Designing for Autonomy: The Evolving Role of HMIs in Autonomous Equipment
Key Highlights:
- Autonomous systems are transforming industries, but effective HMI design is essential for safety and usability.
- Modern controls include touchscreens, wireless links and tactile interfaces, requiring careful ergonomic and environmental considerations.
- Advanced sensors and wireless safety systems demand intuitive interfaces to prevent operator frustration and unsafe workarounds.
Autonomous systems are moving fast, both literally and figuratively. From job sites filled with earth-moving machines to warehouses filled with AGVs and mobile robots, autonomous operations are taking over tasks that once relied on human precision. But one thing still connects all these systems: people. That’s why human-machine interface (HMI) design has never been more important.
Not long ago, automation mostly meant putting robots on an assembly line. Today, we’re getting requests from customers who want to modernize forklifts, remote-controlled cranes and construction vehicles. Sometimes these are brand-new systems. Other times, they’re legacy machines that need to be brought up to speed.
READ MORE: Standardized HMIs Streamline Custom Automation Equipment
What’s changed is not just the equipment, but how people expect to use it. A vehicle that once ran on levers and knobs might now be controlled with a pendant, a touchscreen or a wireless link to a PLC. That shift brings new expectations, like better ergonomics, clear operator feedback and user-friendly interfaces that still hold up in harsh environments.
Industries like logistics and warehousing are leading the way. They have the infrastructure and the business case to adopt automation quickly. Construction, agriculture and heavy industry are following, though at a slower pace due to regulatory, safety and operational concerns.
Remote Control, Real Challenges
We’ve worked on several projects involving remote-controlled autonomous systems. Some were surprisingly simple. One just needed a pushbutton and an emergency stop. Others were much more involved, combining tactile controls, multifunction displays and enclosures sealed against dust and moisture.
Getting it right starts with asking the right questions. What functions need to be controlled? How will the operator receive feedback? Will they be wearing gloves or dealing with vibration? These practical details may seem small, but they often determine whether the system performs well in the field.
With remote operation, the stakes are higher. A confusing interface can frustrate operators or even put them at risk. That’s not just a design flaw. It’s a safety concern.
More Sensors, More Complexity, Simpler Interfaces
Technologies like LiDAR, radar, GPS, cameras and wireless connectivity are evolving quickly. These tools are helping machines sense and respond to their environment in real time. But even the smartest system still needs a clear, reliable interface that works for the person in control.
Wireless emergency stop systems are becoming more common, especially in mobile or remote applications. These tools must offer the same level of reliability as traditional wired systems. At the same time, they need to be intuitive, fast and easy to use under pressure.

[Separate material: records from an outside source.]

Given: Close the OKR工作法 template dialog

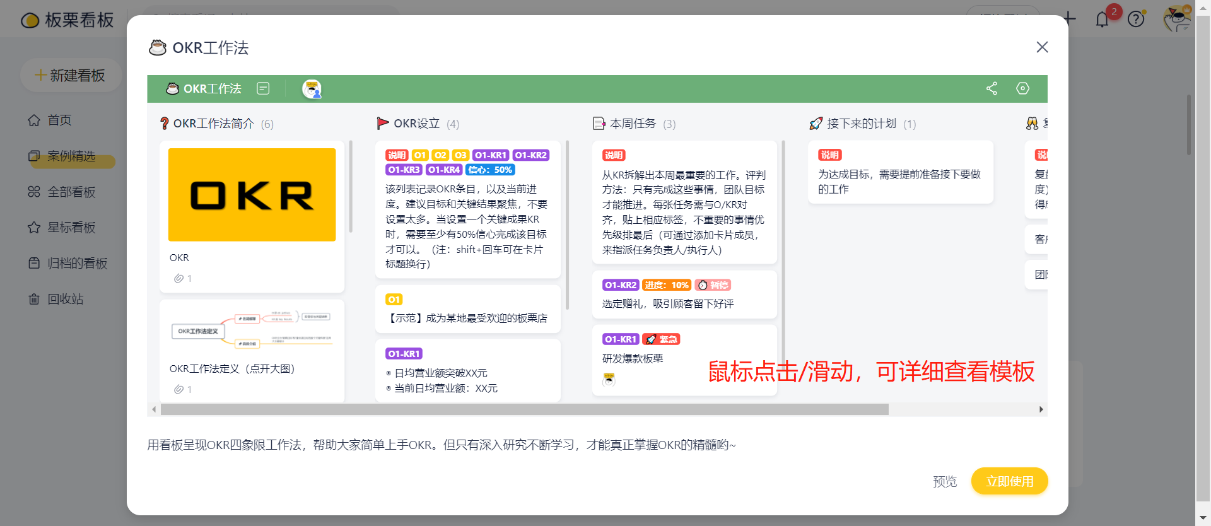Looking at the screenshot, I should click(x=1042, y=47).
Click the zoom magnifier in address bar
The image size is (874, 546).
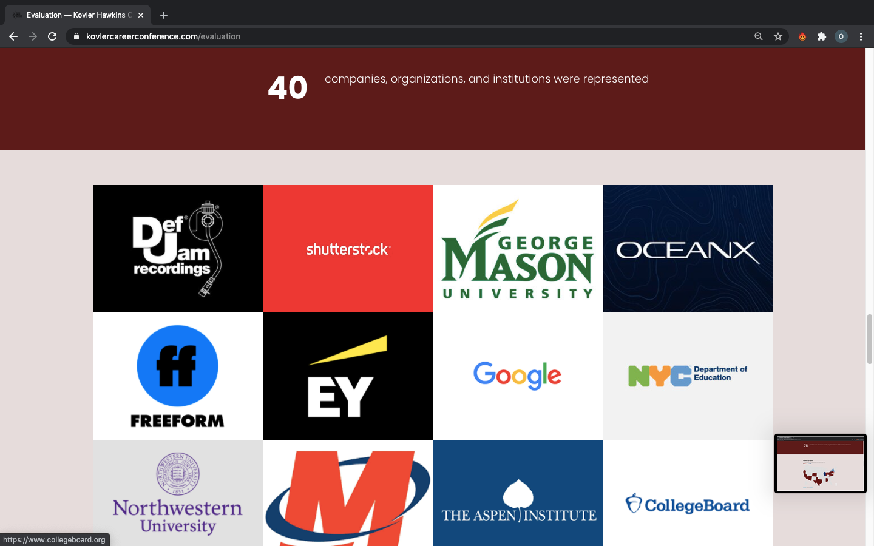[x=759, y=36]

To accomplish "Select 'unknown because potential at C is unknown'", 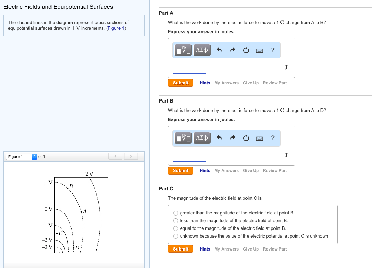I will (x=176, y=236).
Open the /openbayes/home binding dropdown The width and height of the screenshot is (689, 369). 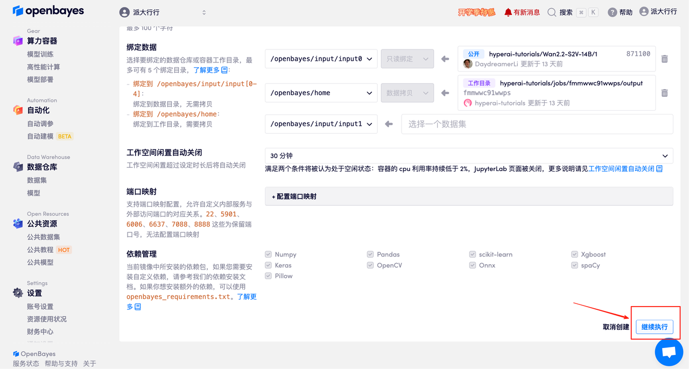(321, 93)
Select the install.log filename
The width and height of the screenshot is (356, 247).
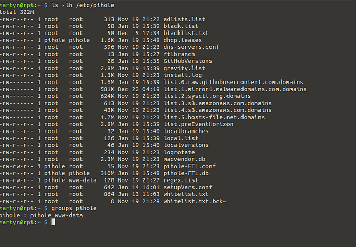coord(182,75)
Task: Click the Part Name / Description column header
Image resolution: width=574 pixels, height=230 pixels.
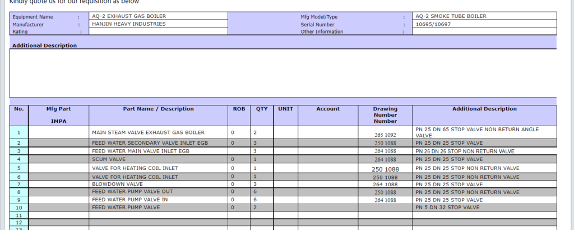Action: (x=158, y=109)
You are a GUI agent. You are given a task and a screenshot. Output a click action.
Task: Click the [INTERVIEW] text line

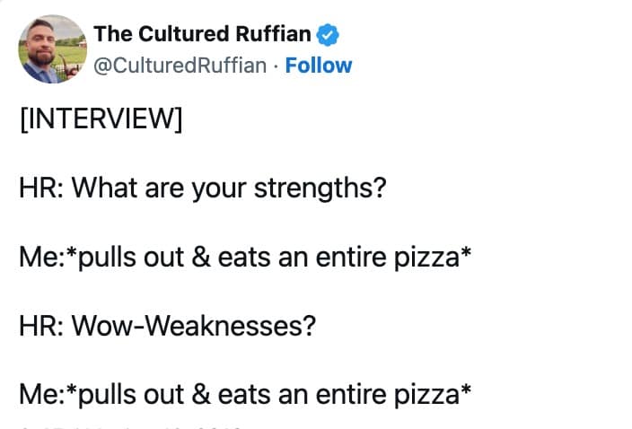click(x=101, y=120)

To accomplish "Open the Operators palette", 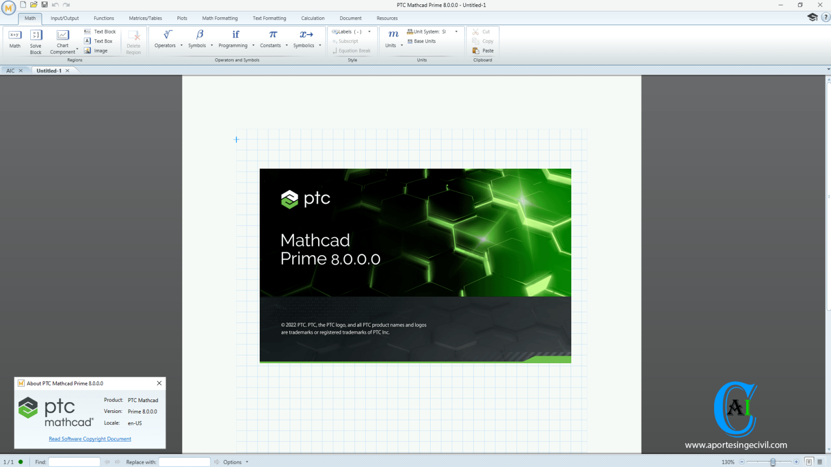I will tap(165, 38).
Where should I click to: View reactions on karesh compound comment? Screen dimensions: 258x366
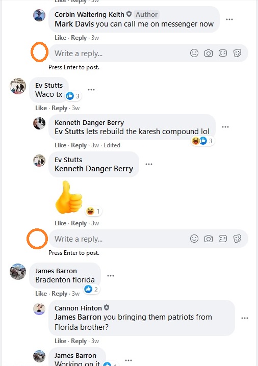pyautogui.click(x=202, y=141)
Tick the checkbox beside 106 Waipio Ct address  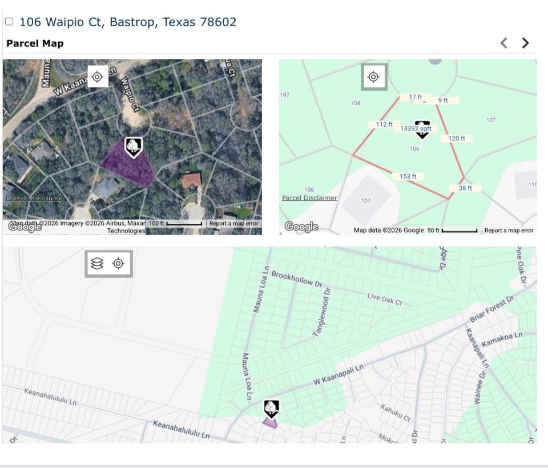tap(9, 22)
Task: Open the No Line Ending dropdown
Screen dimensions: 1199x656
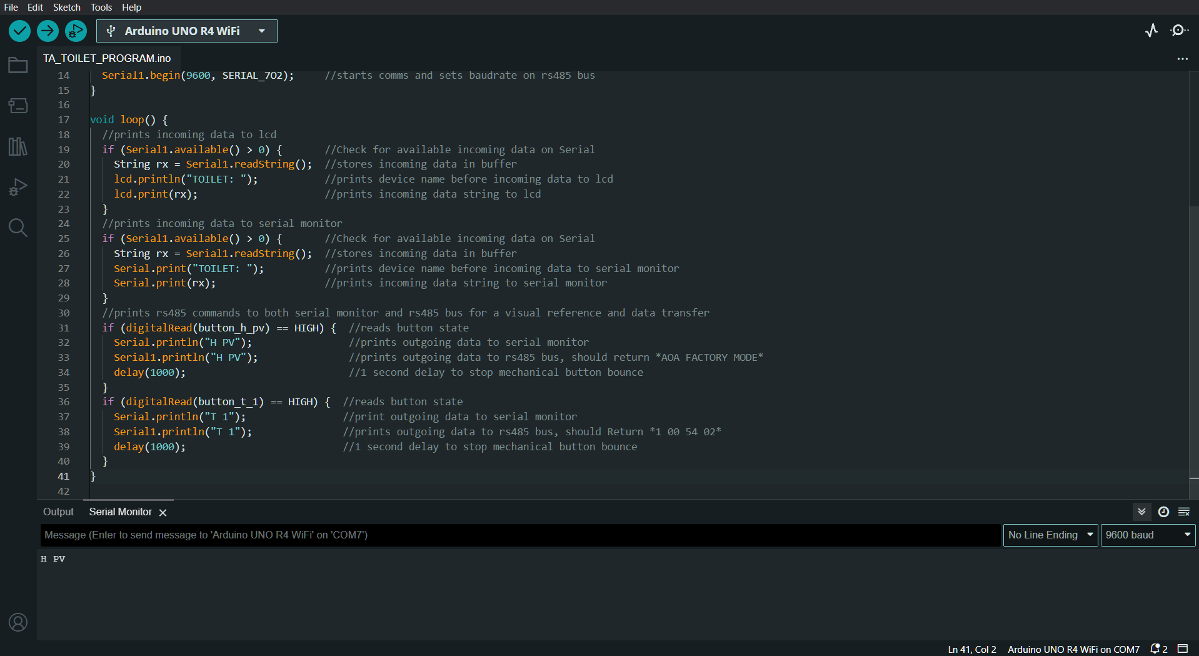Action: click(x=1050, y=535)
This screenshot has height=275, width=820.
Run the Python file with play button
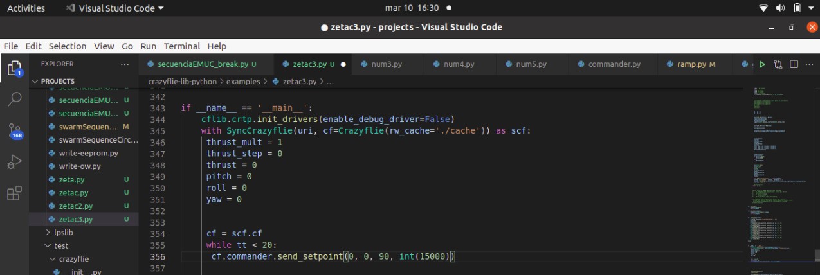coord(763,64)
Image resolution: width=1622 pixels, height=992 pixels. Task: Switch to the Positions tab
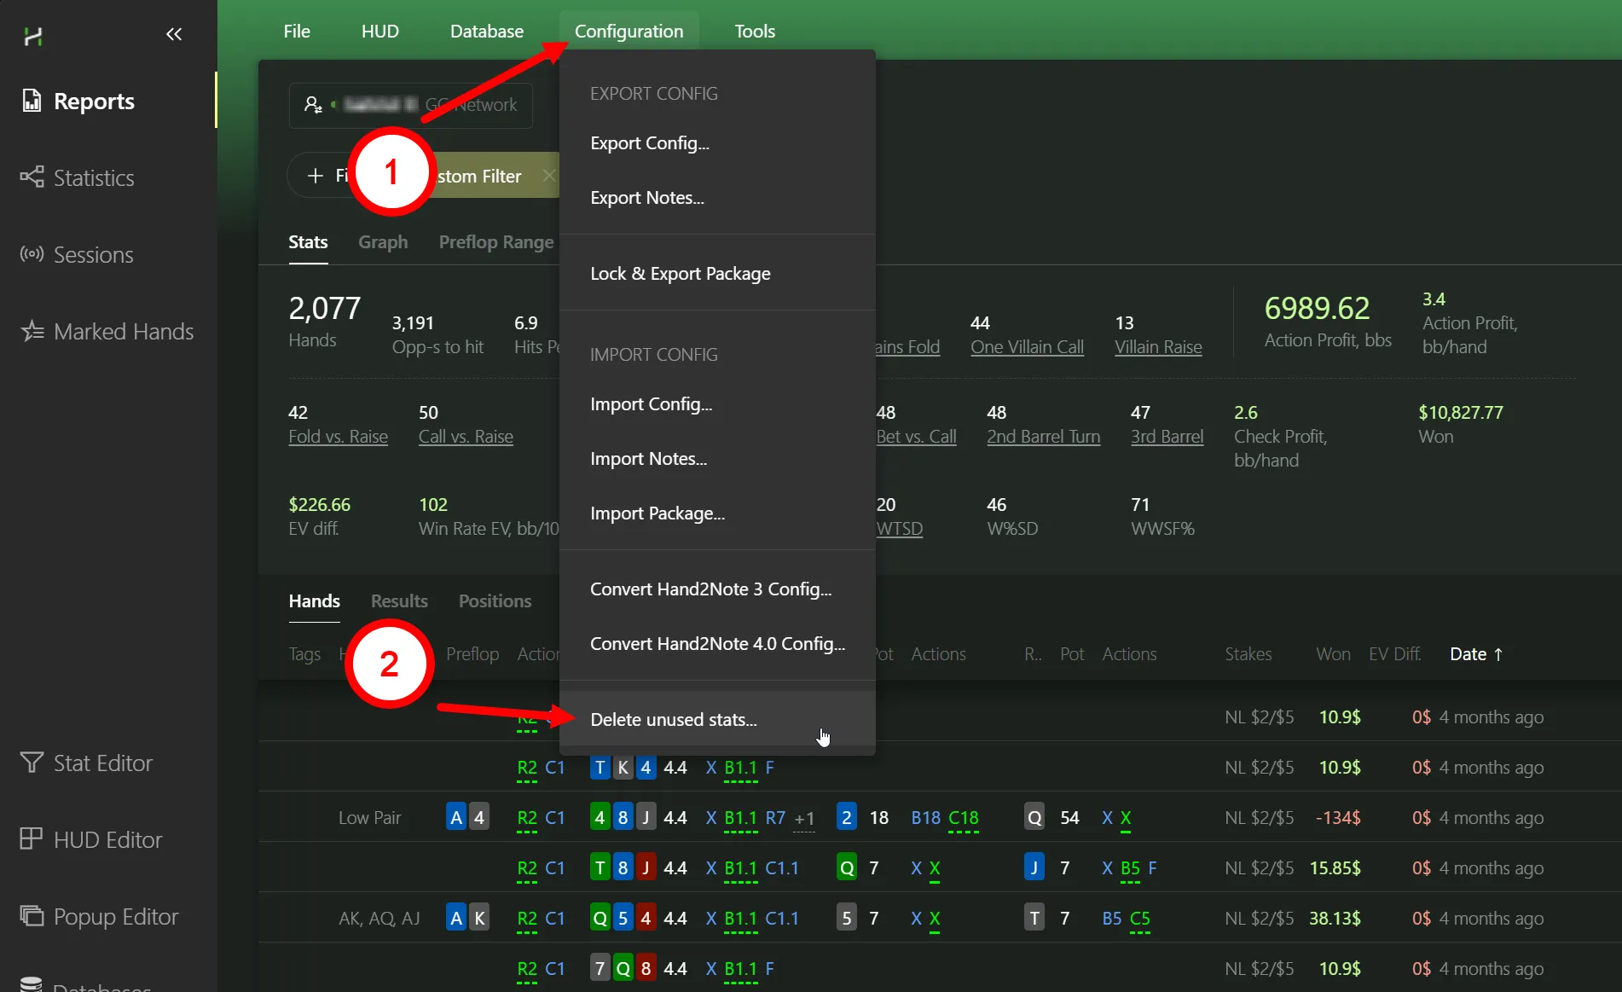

This is where usability becomes critical. If an interface is too complex or poorly designed, operators might avoid using it. That can lead to workarounds or unsafe behavior. And it defeats the purpose of having an advanced system in the first place.
Autonomy is Coming, but Humans Are Still Involved
Fully autonomous operations are closer than ever. Warehouses, in particular, are already seeing mobile robots and AGVs navigate with minimal oversight. But even the most advanced systems still require human supervision. Manual overrides, emergency stops and clear indicators are not optional—they’re essential.
So what’s standing in the way of wider adoption? The technology is advancing quickly, but cultural acceptance and operator training still need to catch up. In many cases, systems fail not because they’re technically flawed, but because users don’t understand or trust them.
READ MORE: Automation a Scalable Solution for Smaller Manufacturers
Better sensors and smarter software will help. But the real progress will come when designers and engineers focus just as much on the user experience. If people can easily understand and control the system, adoption will follow.
Engineers know that complexity only works when it’s manageable. As machines become more capable, we need to keep asking ourselves a simple question: What is it like to be the person behind the controls? Getting that part right may be the most important step in making autonomy work.